The company moved to Portland, Oregon for 4 years from 2003 to 2006, where it provided catering, packaged prepared foods, classes, retreats, weekly cafes, monthly special events, and their fruit and nut bars called SmartMonkey Bars. Clients included Nike, Adidas, Portland Institute of Contemporary Art, and Carnival Cruise Lines, to name a few.

Phyo sold SmartMonkey Foods, which ceased operations in 2009.

Phyo moved to San Francisco and founded a multimedia company called SmartMonkey Media, which produced live multimedia events, including the world's first online fashion show, "Fiber", in 1994 Netcast over copper lines before ISDN or T1 lines were available to the U.C. Berkeley multicast backbone (known as MBone), this show was attended by a global audience via the internet.

As an early pioneer of the web, Phyo was a part of San Francisco digital lab, Cyberlab 7, and founder of Dimension 7, where she handled CG work on Virtuosity, the early cyber film starring Denzel Washington and Russell Crowe and produced by Paramount Pictures. A partial client list includes Warner Bros. (Porno For Pyros tour, Perry Farrell), Yerba Buena Center for the Arts in San Francisco, Microsoft, Pacific Bell, and Ninja Tunes UK.

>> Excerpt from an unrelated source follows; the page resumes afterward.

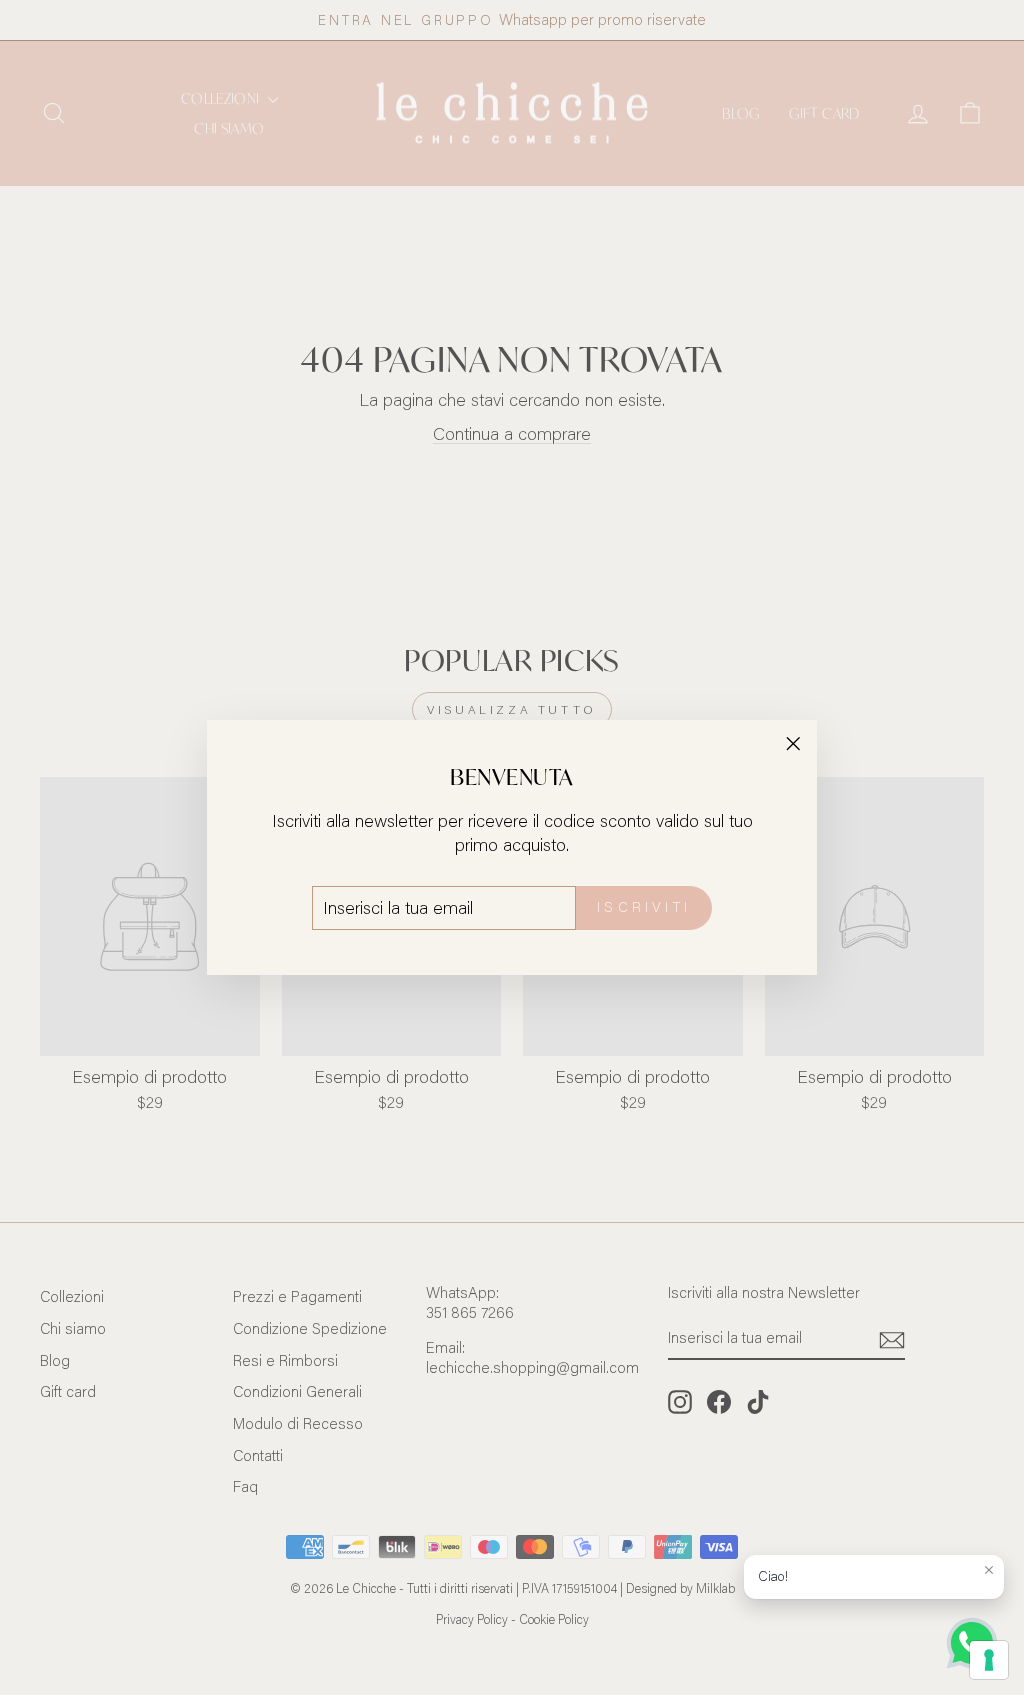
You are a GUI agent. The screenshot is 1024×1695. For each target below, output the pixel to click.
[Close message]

Phyo has produced numerous websites, including a 14,000 page rich-media educational site for Simon & Schuster in 1996. One ground-breaking project sent video jockeys across the Mediterranean on bicycles with laptops and video cameras. The VJs would post their journals online, shoot video and overnight it to Phyo, who would edit them and put them onto the website. The VJs would chat online from a different classroom weekly during their journey, and this occurred more than 10 years prior to YouTube and Facebook.

Her book Return on Design was an early educational book on user-centered interaction design for the Web and wireless technologies which came out of the design and media classes she taught at U.C. Berkeley, San Francisco State University, and San Jose State University. Phyo owned a web design studio that sold in 1999.

Phyo has been a consultant for the Disney Channel (convergence TV and web), ABC Family, Gymboree, Electronic Arts, and Apple Inc., among others. She lives in Los Angeles, California with her Rhodesian Ridgeback, Kanga.